On Friday, April 22, police at a checkpoint in Connecticut stopped Rhode Island House Minority Leader Robert Watson. Representative Watson cooperated with the police, agreeing to a Breathalyzer that resulted in a 0.05 reading (0.08 is legally impaired). During the stop, police also uncovered a small amount of marijuana and a pipe. Rep. Watson has since stated that he uses marijuana for medical purposes, but that he decided not to become a registered medical marijuana patient in Rhode Island out of confidentiality fears.
This unfortunate situation lends itself to serious contemplation of our current draconian marijuana laws. In Connecticut, as well as in Rhode Island, the possession of even a small amount of marijuana is considered a crime. Criminal convictions haunt individuals as a mark on their records, even if jail time is avoided. Many people will have a difficult time obtaining gainful employment, college admission or loans, and housing because of their record. Are these drastic results really justified for something as simple as possessing a small amount of a substance proven safer than alcohol?

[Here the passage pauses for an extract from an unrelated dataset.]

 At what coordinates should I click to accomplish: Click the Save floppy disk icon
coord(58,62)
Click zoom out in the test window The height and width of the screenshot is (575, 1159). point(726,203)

Legislators in both Rhode Island and Connecticut have the opportunity this year to end the heavy-handed practice of labeling anyone a criminal for possession of a small amount of marijuana. Both states have bills pending that would decriminalize small amounts of marijuana, replacing the current criminal penalties with a more rational civil fine.
Finally, I would like to commend the minority leader for his subsequent bravery and honesty in addressing his entire chamber about this issue. He explained that prescription medications have caused severe side effects, and that marijuana alleviated bouts of pancreatitis, which put him into a coma for five days last November. I am glad he has found a medicine that helps alleviate his pain. Protecting patients, such as Rep. Watson, is why we worked so hard to pass Rhode Island’s medical marijuana law. Rhode Island’s law, for which Rep. Watson voted, includes protection from conviction for unregistered patients who have doctors’ recommendations, as well as protection from arrest for those who register.